Return word for word the lines of the listing below, from the line containing "Enable Hide extensions for known file types" through the end of the listing, with the pictures left out.

Rows from a screen grounding dataset:
══════

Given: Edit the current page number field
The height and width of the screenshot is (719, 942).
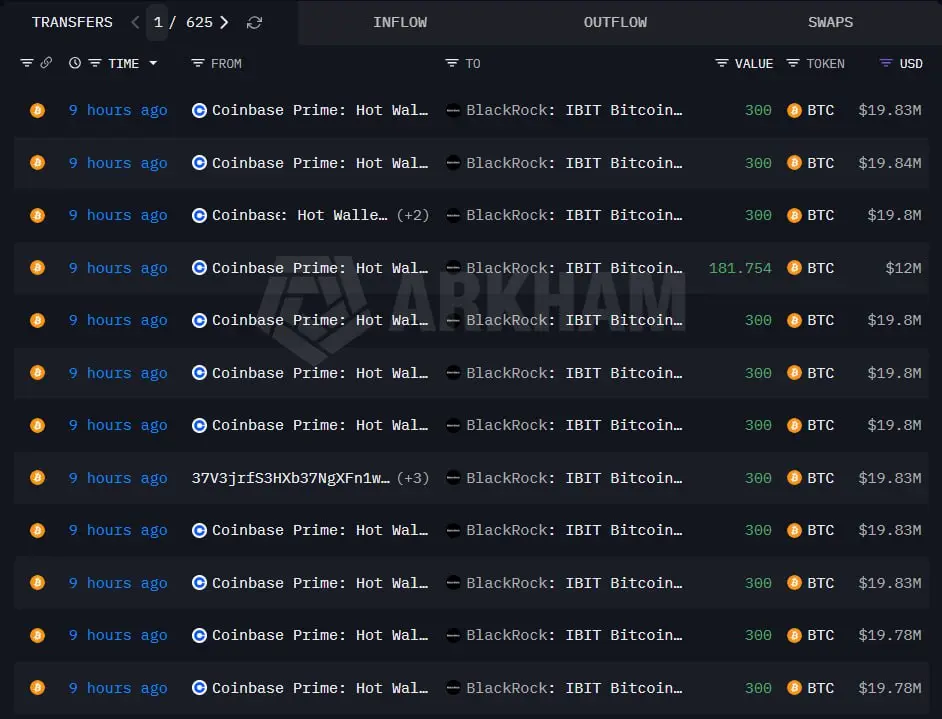Looking at the screenshot, I should click(157, 22).
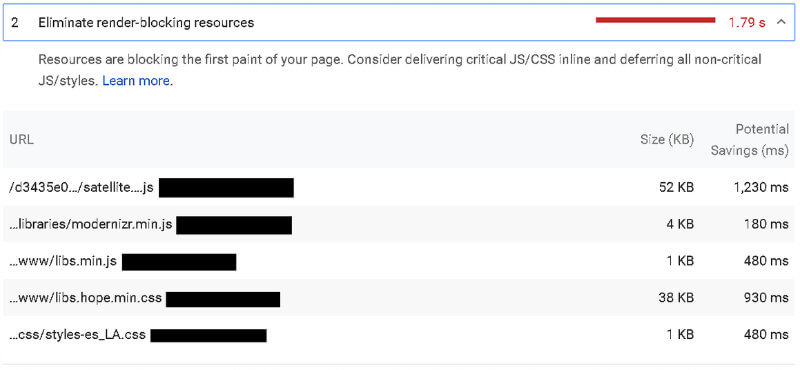Viewport: 800px width, 370px height.
Task: Open the satellite js resource URL
Action: tap(81, 187)

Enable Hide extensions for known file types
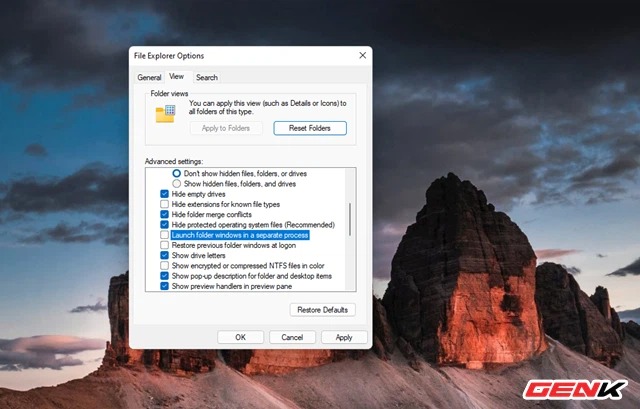[x=165, y=205]
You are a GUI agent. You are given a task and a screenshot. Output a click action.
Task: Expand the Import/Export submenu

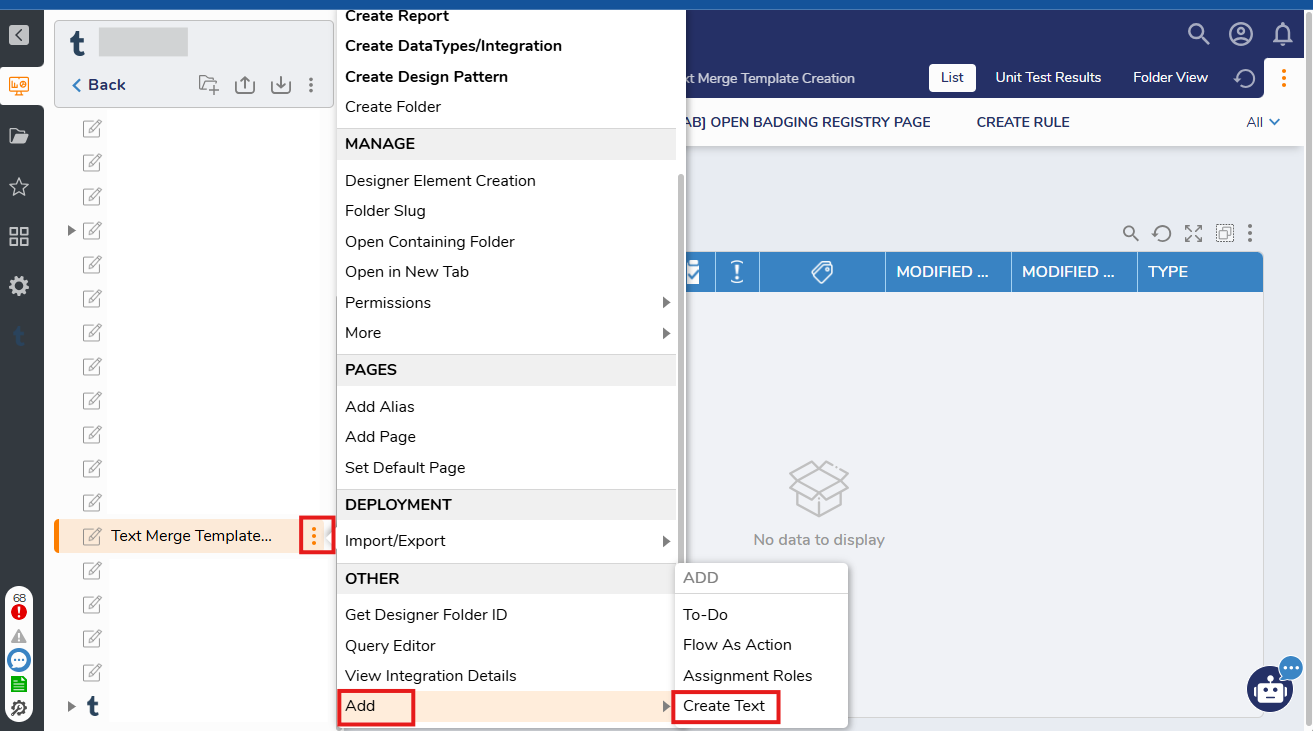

══════

Task result:
Enable Hide extensions for known file types
[x=165, y=205]
You are a GUI agent. You are given a task and a screenshot. Output a click action.
Task: Expand the Import/Export submenu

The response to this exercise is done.